- Free access to services that provide support for sexual health, mental health and addictions, and basic youth healthcare and treatment for under 24s.
- Free access to a general practitioner or nurse practitioner as required by rangatahi.
- Free prescriptions for under 24s.
The range of services is available across the providers with some specialising in areas such as sexual health.
Leading midwife Jean Te Huia told Hawke's Bay Today the funding was a positive move for Māori health providers who had been offering the services without DHB money.
However, Te Huia also warned it was a ''sticking plaster on a huge gaping festering wound''.
The health system was experiencing a crisis with one of the biggest issues being the GP shortage.
Te Kahui Wairoa will now enable young mothers in transitional housing to access vital health services.
Transitional housing tenants/clients are considered "of no fixed abode" and cannot enrol with GPs.
Huia told Hawke's Bay Today the new access to free healthcare was especially important as, in her view, most of the country's sexual and reproductive healthcare is "tied up with GPs" during a national GP shortage.
"For many years, some GP practices have been receiving HBDHB funding to provide free sexual health to under 24-year-olds.
"[There are] only 4800 GPs nationwide - that's one per every 100,000 people.''
Te Huia said the irony was there was an existing health workforce of "68,000 nurses, 345 nurse practitioners and 3400 midwives - all clinically capable of providing contraception and sexual health to women in NZ''.
However, the health system did not easily allow the devolution of clinical care to a ''professional team of nurses and midwives'', she said.
Te Huia said it was "ridiculous" that a midwife could start a woman on contraception, but had to end involvement six weeks after the birth of the child, under current midwifery practice rules.
The Midwifery Council of NZ is currently undertaking a review of midwifery practice, and Emma Foster, executive director of planning and funding, said the DHB would welcome the review findings.

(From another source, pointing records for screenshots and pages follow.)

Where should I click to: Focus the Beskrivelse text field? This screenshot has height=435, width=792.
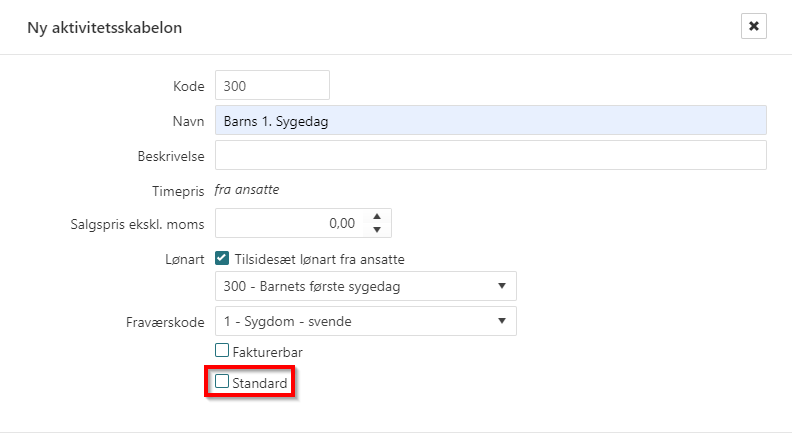point(490,155)
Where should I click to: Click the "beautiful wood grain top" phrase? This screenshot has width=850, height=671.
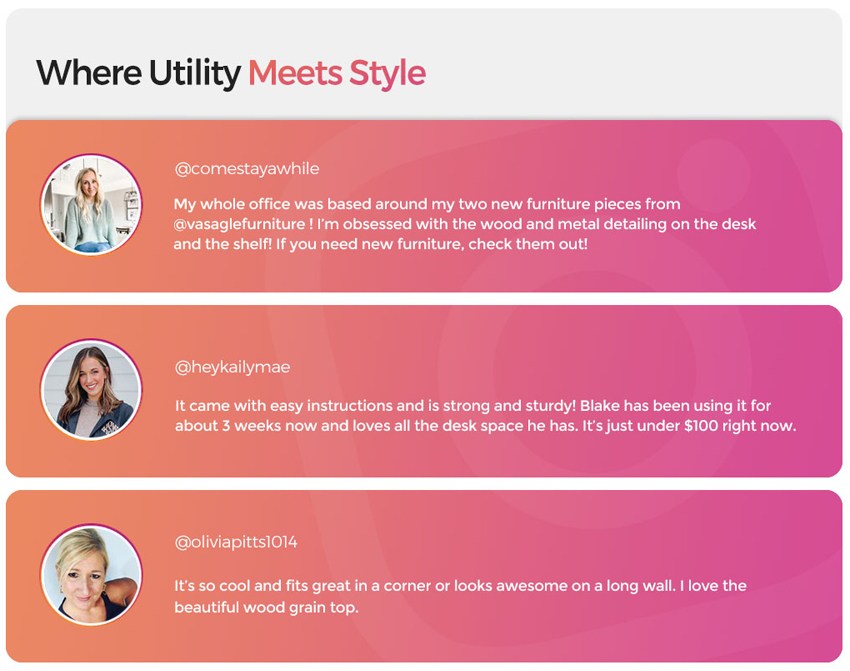tap(265, 607)
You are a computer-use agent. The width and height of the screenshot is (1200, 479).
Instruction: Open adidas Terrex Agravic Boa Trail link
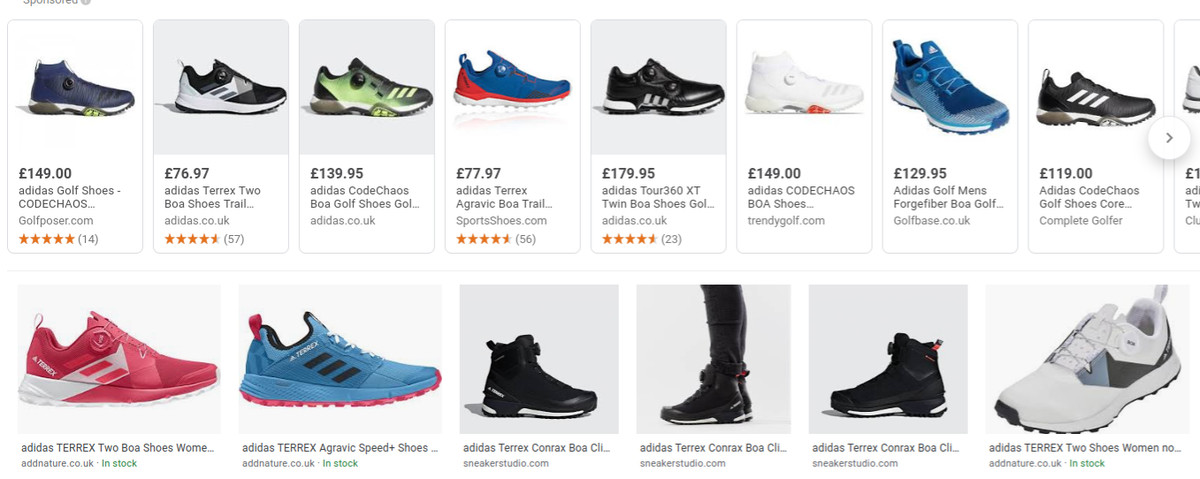click(x=503, y=197)
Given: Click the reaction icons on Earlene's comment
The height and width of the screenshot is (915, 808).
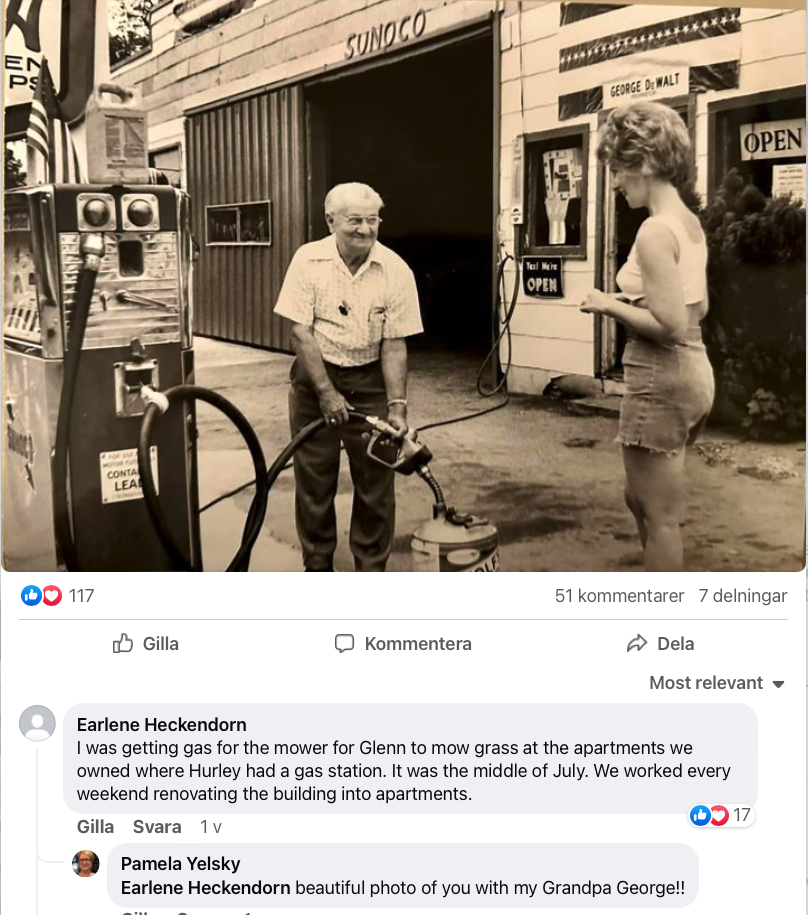Looking at the screenshot, I should click(709, 815).
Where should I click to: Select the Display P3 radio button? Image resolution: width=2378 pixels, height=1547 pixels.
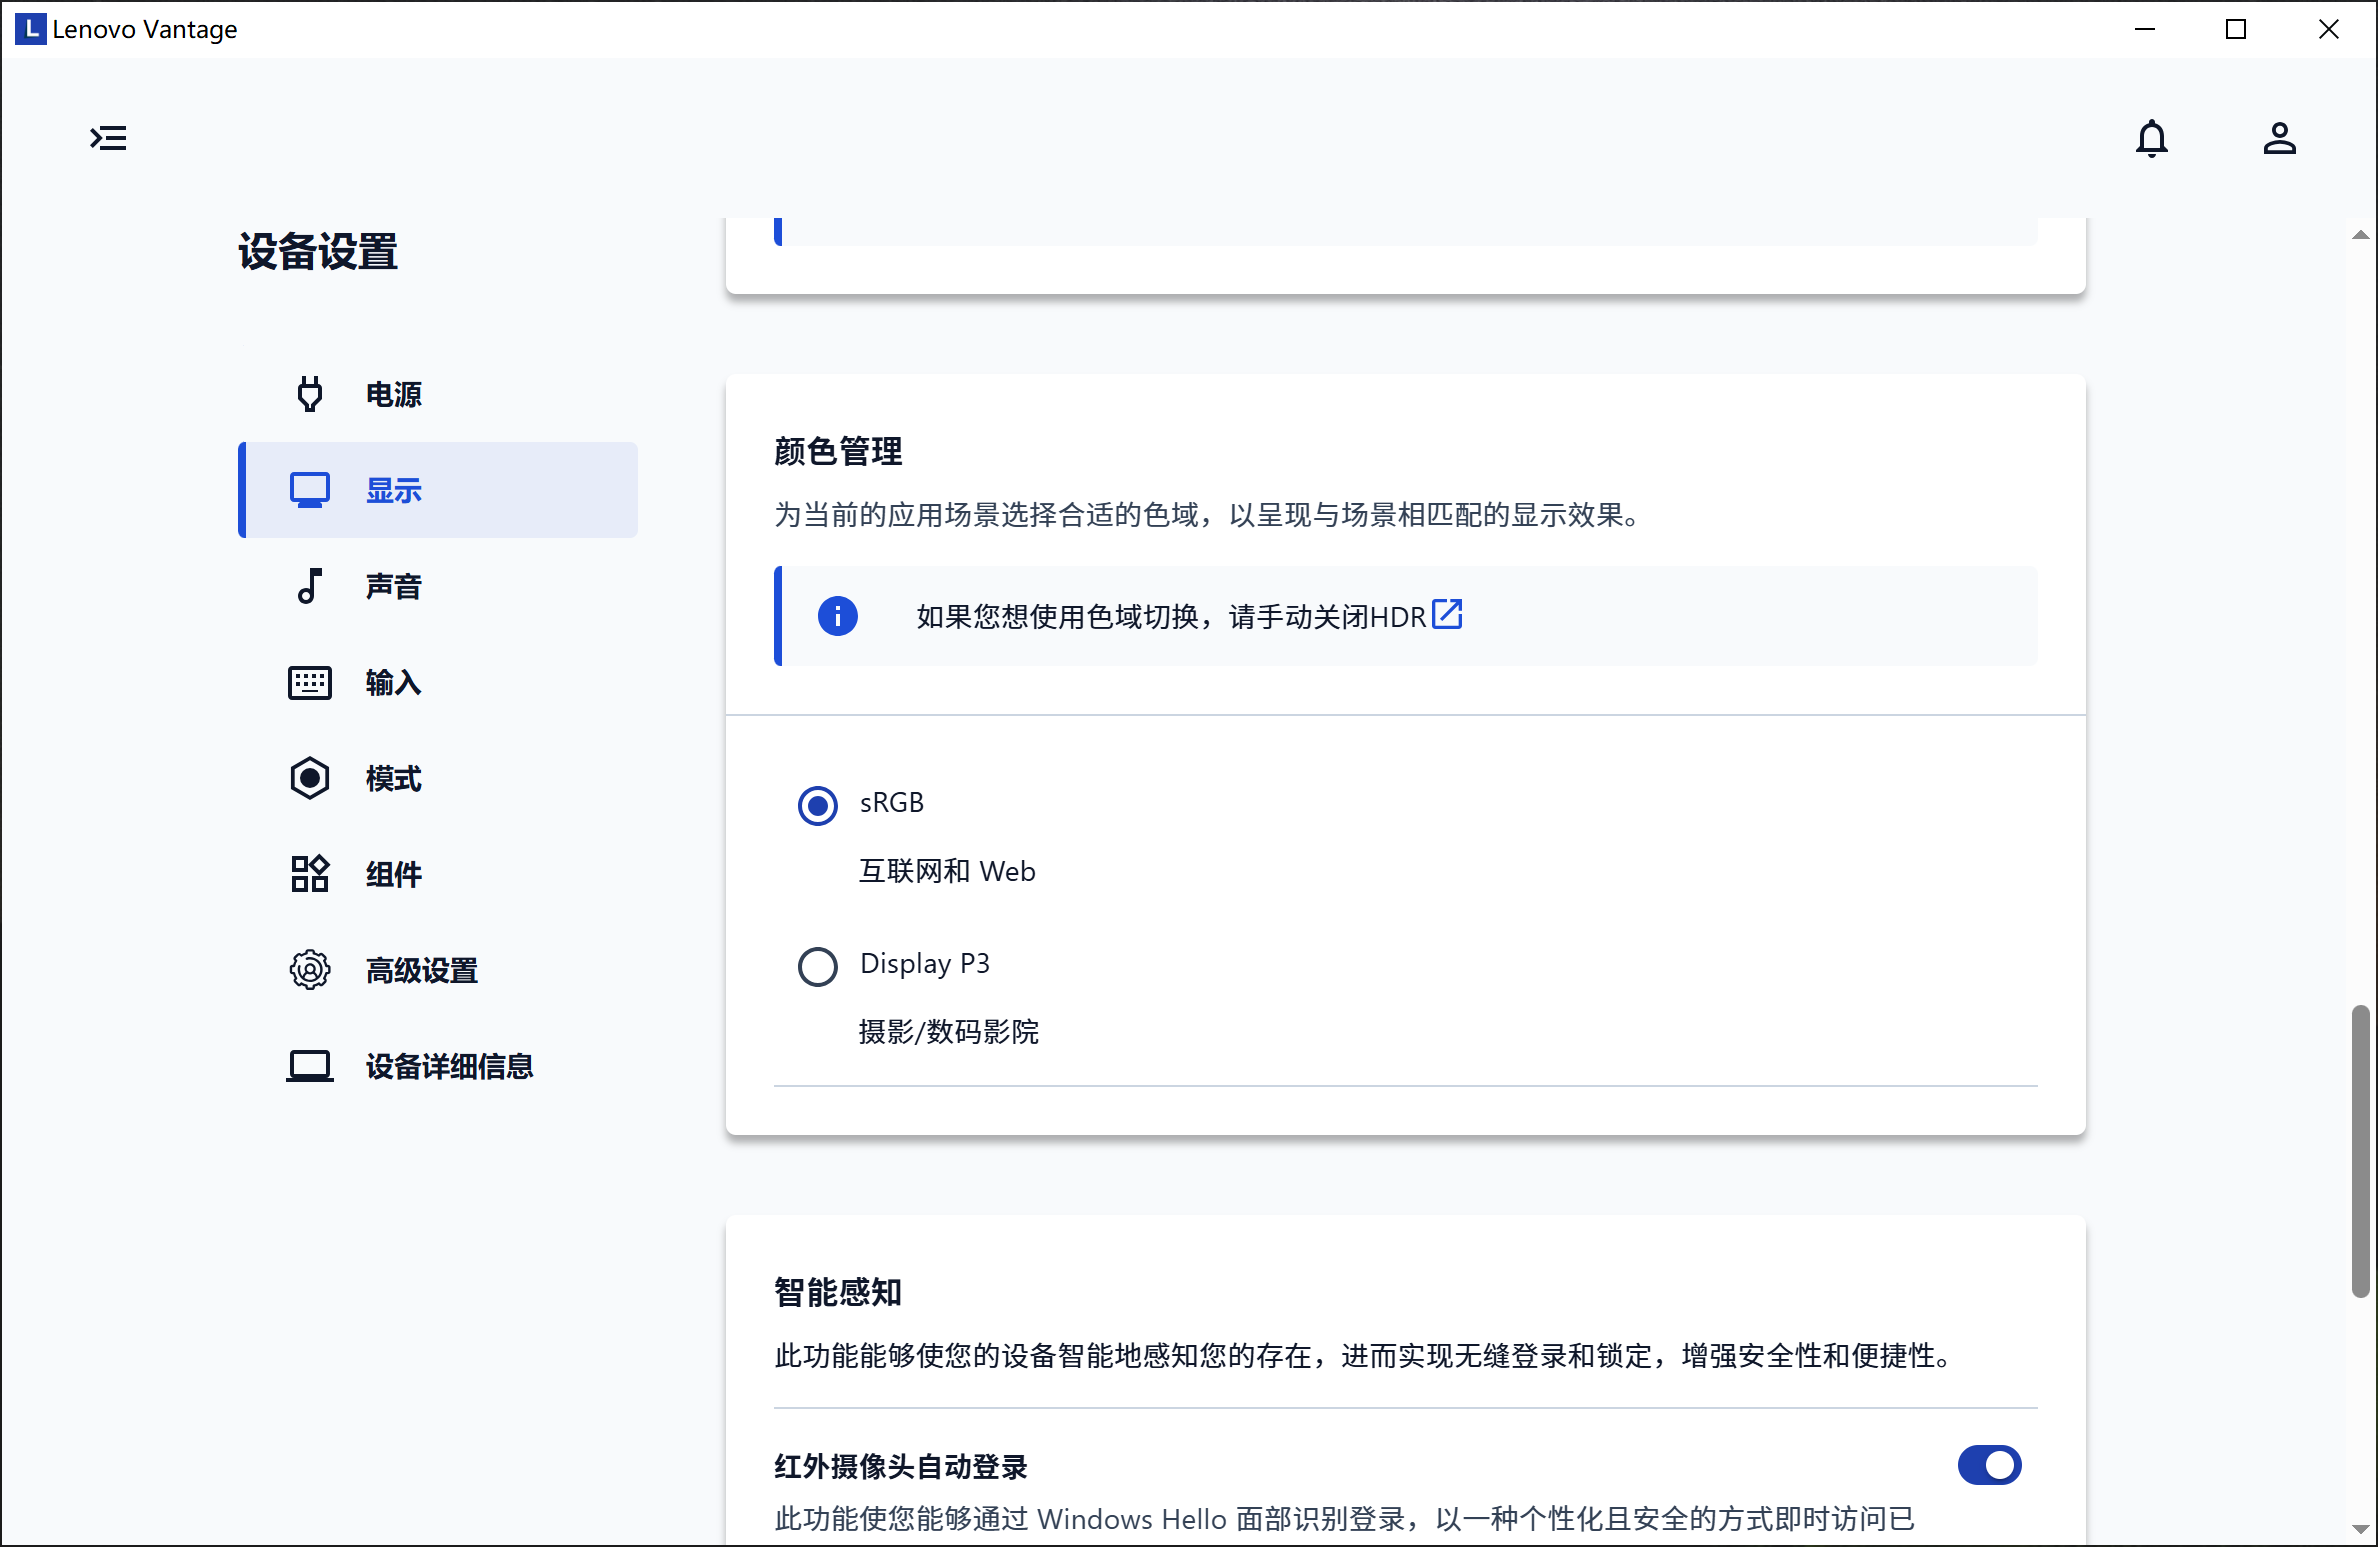818,966
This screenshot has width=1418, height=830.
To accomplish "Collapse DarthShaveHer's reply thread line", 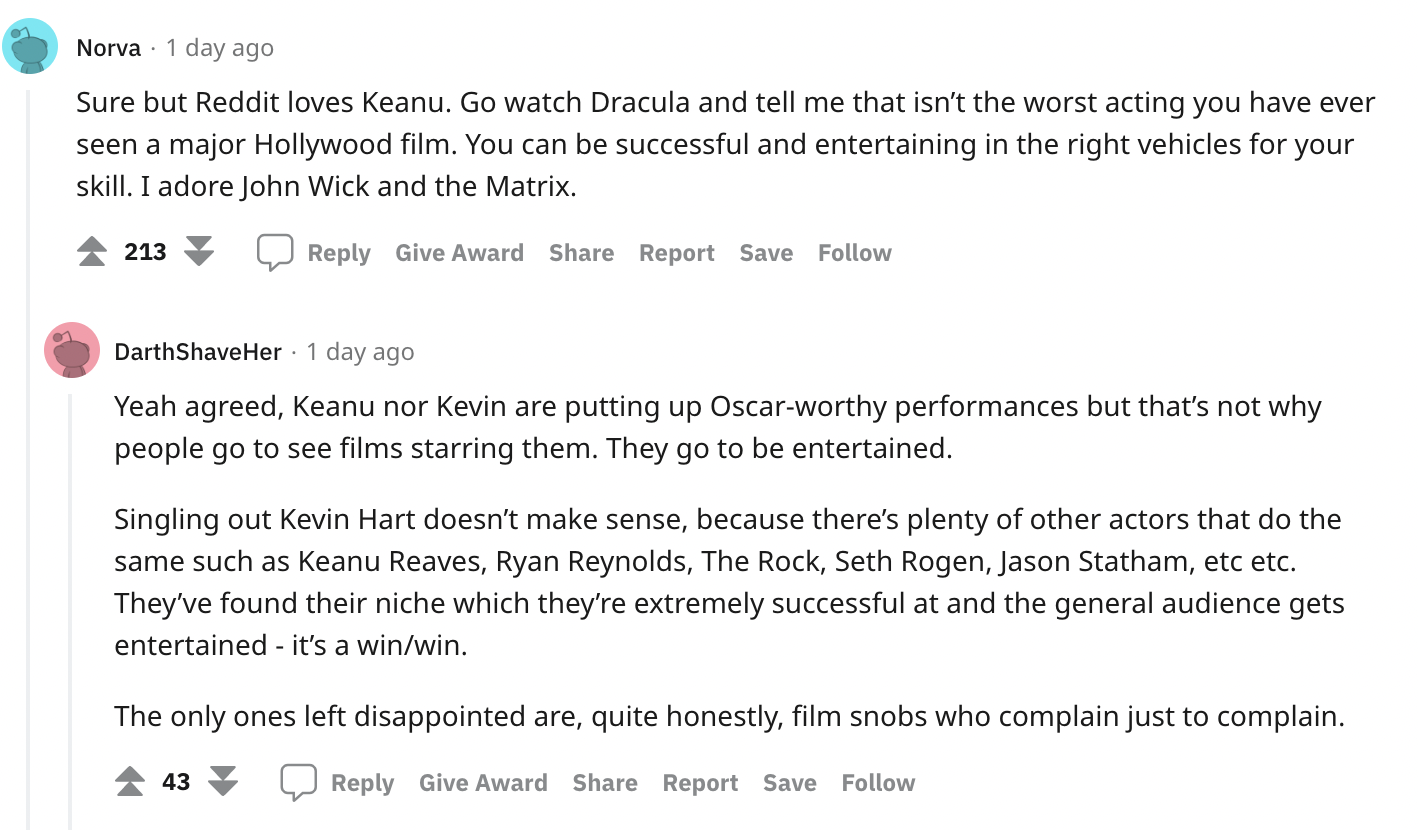I will coord(71,612).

Foster also said the DHB was looking forward to seeing GPs work alongside new youth health providers ''to better meet the needs of rangatahi of our rohe''.
The change comes after regular reviews of the DHB's policy of providing free healthcare for under-18s through selected GPs, which started in 2016.
There was initial demand from Māori and Pasifika patients in areas of low deprivation, and the policy was extended to other practices.
However, demand decreased, and a need for a ''co-design of health services, to better meet the growing needs of our rangatahi Māori and Pasifika population'' was identified.
Te Huia said in her view, "the GPs' power over health services has crippled healthcare, and resulted in the lack of access for poor, mostly brown people".